Sinon, ce qui est pour le moins de mauvais augure pour la médiation qui doit s’amorcer à Genève aujourd’hui, Bakou se disant déterminé à reconquérir par les armes le Karabakh, région séparatiste peuplée essentiellement d’Arméniens alors que, de son côté le premier ministre arménien, Nikol Pashinyan, a réitéré que «le Haut-Karabakh ne pourra jamais et ne fera jamais partie de l’Azerbaïdjan».

Dans ces conditions, une porte-parole de la diplomatie arménienne a dans ce contexte exclu une rencontre à Genève des ministres azerbaïdjanais et arménien, car « on ne peut pas d’une main négocier et de l’autre mener des opérations militaires », dénonçant une agression de l’Azerbaïdjan contre le Karabakh. L’Arménie ne devrait donc pas être représentée jeudi par l’un de ses hauts responsables.  

Le chef de la diplomatie arménienne doit par contre être reçu lundi à Moscou par son homologue russe, Sergueï Lavrov.   Le ministre français des Affaires étrangères Jean-Yves Le Drian a indiqué espérer que les rencontres de Genève et Moscou puissent « aboutir à l’ouverture de négociations ».

Sur le terrain, aucune accalmie ne se dessinait, au douzième jour de combats et de bombardements dans lesquels sont pris aussi des civils des deux côtés du front. Selon les autorités de la république autoproclamée du Karabakh, la moitié des quelque 140 000 habitants du Nagorny Karabakh ont été déplacés par le conflit.  

Le bilan officiel des hostilités depuis le 27 septembre est de 300 à 400 morts, dont une cinquantaine de civils. Mais il reste très partiel,  Bakou n’annonçant pas ses pertes militaires et les deux camps affirmant avoir éliminé chacun des milliers de soldats ennemis.

La crainte de la communauté internationale est de voir ce conflit s’internationaliser dans une région où Russes, Turcs, Iraniens et Occidentaux ont tous leurs intérêts.
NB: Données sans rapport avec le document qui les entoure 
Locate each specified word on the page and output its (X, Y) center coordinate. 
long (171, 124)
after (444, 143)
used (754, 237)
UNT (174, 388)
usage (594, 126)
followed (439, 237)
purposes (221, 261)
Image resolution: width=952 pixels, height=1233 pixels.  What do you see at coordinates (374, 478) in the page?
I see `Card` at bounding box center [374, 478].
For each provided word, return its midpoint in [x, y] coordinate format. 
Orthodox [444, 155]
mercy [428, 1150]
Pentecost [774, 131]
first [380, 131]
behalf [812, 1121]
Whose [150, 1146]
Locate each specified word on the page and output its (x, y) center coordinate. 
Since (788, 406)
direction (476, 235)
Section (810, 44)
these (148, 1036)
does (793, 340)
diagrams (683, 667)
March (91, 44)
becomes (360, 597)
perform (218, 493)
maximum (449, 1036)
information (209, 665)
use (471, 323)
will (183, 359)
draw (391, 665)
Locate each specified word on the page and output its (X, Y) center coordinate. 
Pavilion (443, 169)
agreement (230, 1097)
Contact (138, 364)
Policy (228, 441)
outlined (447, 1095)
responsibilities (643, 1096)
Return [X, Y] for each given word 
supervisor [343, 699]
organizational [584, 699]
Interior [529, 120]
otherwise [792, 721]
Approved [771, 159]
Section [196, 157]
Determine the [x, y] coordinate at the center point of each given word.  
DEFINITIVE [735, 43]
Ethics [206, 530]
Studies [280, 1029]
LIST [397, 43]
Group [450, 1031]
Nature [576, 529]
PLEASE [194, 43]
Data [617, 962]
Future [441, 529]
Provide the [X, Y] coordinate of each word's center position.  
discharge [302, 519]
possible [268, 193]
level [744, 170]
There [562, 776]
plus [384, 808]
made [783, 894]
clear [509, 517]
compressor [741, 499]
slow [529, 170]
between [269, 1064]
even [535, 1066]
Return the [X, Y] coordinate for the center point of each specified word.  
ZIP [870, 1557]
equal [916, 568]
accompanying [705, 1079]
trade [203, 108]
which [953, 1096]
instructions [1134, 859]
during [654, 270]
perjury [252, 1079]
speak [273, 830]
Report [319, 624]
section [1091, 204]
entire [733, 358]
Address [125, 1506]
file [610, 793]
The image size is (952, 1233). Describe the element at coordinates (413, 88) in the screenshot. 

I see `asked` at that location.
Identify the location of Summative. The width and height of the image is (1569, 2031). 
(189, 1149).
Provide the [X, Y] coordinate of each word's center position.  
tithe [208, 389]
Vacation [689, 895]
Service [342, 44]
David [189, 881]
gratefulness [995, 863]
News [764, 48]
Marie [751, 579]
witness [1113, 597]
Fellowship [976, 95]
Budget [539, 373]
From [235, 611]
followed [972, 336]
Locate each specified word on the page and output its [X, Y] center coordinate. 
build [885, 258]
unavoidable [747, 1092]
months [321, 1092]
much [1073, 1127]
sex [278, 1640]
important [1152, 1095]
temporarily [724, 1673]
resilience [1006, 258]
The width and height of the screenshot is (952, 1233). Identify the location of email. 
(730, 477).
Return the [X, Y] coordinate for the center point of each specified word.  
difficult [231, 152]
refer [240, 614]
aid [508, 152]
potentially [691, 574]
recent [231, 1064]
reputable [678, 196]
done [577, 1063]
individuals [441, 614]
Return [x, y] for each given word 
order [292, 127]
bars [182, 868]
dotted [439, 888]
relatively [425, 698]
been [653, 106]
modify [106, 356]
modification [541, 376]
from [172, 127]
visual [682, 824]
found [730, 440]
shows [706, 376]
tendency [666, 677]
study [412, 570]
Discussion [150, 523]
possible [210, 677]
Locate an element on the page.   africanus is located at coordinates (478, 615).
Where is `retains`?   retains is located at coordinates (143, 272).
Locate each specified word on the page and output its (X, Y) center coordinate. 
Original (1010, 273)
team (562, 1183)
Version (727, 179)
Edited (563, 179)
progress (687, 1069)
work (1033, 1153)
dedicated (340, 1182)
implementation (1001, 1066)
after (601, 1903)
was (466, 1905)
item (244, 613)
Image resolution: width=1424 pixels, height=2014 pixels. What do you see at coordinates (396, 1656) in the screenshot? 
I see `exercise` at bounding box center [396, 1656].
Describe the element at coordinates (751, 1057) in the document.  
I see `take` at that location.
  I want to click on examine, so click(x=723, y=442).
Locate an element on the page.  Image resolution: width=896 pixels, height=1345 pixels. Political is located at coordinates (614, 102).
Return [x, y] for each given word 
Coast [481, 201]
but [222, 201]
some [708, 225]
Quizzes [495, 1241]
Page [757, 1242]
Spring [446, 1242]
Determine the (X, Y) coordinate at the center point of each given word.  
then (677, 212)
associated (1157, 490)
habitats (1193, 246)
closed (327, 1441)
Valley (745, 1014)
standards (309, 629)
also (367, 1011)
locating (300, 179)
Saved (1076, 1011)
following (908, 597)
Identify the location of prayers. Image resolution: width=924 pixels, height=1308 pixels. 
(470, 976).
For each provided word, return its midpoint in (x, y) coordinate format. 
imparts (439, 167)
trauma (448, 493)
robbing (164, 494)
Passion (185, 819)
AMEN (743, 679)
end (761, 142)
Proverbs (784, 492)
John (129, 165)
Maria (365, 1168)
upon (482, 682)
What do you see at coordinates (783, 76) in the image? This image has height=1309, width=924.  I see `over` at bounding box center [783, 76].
D’autant qu’Ankara encourage Bakou à l’offensive et que Moscou est lié par un traité militaire à Erevan.

La Turquie est en outre accusée de participer avec hommes et matériel au conflit.  

Pour sa part, le présent russe Vladimir Poutine, arbitre régional, a prévenu que si les hostilités devaient s’étendre à l’extérieur du Karabakh en territoire arménien, Moscou tiendra ses «obligations» issues de son alliance avec Erevan.